I don't get it...your catch block just throws a new exception (with the same message). Meaning that your statement of:
The problem is that in some cases (not all) that my try/catch block won't catch it and instead stops execution as an unhandled exception.
is exactly what is expected to happen.
I agree with Daniel Auger and kronoz that this smells like an exception that has something to do with threads. Beyond that, here are my other questions:
What does the complete error message say? What kind of exception is it?
Based on the stack trace you've provided here, isn't the exception thrown by you code in TimeDefLexer.mTokens()?
I'm not sure if I'm being unclear, but if so, I'm seeing the debugger halt execution with an "Unhandled Exception" of type NoViableAltException. Initially, I didn't know anything about this Debug->Exceptions menu item because MS expects you, at VS install time, to commit to a profile when you have no idea how they are different. Apparently, I was not on the C# dev profile and was missing this option. After finally debugging all thrown CLR exceptions, I was unfortunately unable to discover any new behavior leading to the reason for this unhandled exception issue. All the exceptions thrown were expected and supposedly handled in a try/catch block.
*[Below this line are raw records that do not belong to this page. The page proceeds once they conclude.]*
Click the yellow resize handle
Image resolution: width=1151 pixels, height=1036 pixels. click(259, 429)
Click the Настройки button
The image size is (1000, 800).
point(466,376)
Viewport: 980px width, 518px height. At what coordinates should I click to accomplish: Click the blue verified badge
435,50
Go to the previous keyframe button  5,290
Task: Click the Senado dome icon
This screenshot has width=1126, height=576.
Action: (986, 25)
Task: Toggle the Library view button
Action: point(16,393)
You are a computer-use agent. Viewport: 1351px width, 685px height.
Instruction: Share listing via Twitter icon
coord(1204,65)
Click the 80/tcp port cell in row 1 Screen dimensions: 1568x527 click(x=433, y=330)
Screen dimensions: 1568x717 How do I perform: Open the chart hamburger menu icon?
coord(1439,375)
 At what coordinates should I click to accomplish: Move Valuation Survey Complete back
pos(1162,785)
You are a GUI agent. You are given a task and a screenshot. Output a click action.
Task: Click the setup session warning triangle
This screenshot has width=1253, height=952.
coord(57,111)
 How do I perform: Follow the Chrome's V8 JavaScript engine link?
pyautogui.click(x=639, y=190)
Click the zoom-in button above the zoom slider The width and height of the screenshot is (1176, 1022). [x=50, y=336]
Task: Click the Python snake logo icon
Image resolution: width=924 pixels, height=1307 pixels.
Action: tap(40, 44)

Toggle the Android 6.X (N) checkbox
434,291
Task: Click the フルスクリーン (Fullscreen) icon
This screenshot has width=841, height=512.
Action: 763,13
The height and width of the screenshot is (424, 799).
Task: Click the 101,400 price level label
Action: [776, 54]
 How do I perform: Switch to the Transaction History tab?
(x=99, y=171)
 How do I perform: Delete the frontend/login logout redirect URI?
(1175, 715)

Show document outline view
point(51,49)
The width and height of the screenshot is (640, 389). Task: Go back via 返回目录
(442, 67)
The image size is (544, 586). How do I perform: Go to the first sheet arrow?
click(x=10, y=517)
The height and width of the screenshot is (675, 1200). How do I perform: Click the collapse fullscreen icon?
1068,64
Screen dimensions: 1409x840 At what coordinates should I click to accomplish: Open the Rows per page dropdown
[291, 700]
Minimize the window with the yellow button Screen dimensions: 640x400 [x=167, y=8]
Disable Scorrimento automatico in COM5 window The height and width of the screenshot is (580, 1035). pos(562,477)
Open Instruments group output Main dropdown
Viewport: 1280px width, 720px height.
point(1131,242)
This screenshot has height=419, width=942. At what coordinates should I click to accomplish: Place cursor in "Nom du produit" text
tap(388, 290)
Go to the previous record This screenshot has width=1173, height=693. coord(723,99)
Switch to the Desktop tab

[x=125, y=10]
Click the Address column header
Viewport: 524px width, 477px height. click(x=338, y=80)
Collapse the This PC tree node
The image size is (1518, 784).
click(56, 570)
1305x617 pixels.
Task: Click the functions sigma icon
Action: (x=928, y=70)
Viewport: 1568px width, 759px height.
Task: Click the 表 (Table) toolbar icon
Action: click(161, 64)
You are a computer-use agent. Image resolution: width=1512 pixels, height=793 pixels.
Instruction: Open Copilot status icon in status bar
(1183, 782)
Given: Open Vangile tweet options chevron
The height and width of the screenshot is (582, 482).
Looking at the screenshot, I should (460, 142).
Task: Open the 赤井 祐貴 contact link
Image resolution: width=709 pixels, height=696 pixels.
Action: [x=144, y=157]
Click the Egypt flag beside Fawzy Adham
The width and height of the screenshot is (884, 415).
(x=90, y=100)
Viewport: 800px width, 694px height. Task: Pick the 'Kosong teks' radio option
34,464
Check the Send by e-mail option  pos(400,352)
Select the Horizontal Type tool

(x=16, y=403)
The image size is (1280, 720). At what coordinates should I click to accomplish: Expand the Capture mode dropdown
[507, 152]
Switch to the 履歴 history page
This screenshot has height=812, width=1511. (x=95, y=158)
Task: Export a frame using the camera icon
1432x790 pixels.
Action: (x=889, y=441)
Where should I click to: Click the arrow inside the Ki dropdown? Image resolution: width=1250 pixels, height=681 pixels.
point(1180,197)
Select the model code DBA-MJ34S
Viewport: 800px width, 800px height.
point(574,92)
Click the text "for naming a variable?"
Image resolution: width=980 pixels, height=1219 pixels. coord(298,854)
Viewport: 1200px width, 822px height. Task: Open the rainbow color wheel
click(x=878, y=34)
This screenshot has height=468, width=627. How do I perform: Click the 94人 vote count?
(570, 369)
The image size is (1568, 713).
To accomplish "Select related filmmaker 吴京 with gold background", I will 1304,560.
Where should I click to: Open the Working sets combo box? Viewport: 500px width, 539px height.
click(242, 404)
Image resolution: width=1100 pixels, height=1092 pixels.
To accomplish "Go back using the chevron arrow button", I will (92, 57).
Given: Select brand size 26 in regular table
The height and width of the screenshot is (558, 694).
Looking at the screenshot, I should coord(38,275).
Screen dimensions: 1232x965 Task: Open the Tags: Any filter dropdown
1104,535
I reviewed the external assembly and there is no evidence of multithreading. By that, I mean no reference exists to System.Threading and no delegates were used whatsoever. I'm familiar with that constitutes instantiating a thread. I verify this by observing the Threads toolbox at the time of the unhandled exception to view there is only one running thread.
I have an open issue with the ANTLR folks so perhaps they've been able to tackle this issue before. I've been able to replicate it in a simple console app project using .NET 2.0 and 3.5 under VS 2008 and VS 2005.
It's just a pain point because it forces my code to only work with known valid parser input. Using an IsValid() method would be risky if it threw an unhandled exception based on user input. I'll keep this question up to date when more is learned of this issue.
#spoulson,
If you can replicate it, can you post it somewhere? One avenue you could try is usign WinDBG with the SOS extensions to run the app and catch the unhandled exception. It will break on the first chance exception (before the runtime tries to find a handler) and you can see at that point where it is coming from, and what thread.
If you haven't used WinDBG before, it can be a little overwhelming, but here's a good tutorial:
http://blogs.msdn.com/johan/archive/2007/11/13/getting-started-with-windbg-part-i.aspx
Once you start up WinDBG, you can toggle the breaking of unhandled exceptions by going to Debug->Event Filters.
Wow, so of the reports so far, 2 worked correctly, and 1 experienced the issue I reported. What are the versions of Windows, Visual Studio used and .NET framework with build numbers?
I'm running XP SP2, VS 2008 Team Suite (9.0.30729.1 SP), C# 2008 (91899-270-92311015-60837), and .NET 3.5 SP1.
If you are using com objects your project and try catch blocks not catch the exceptions you will be need disable Tools/Debugging/Break when exceptions cross AppDomain or managed/native boundaries(Managed only) option.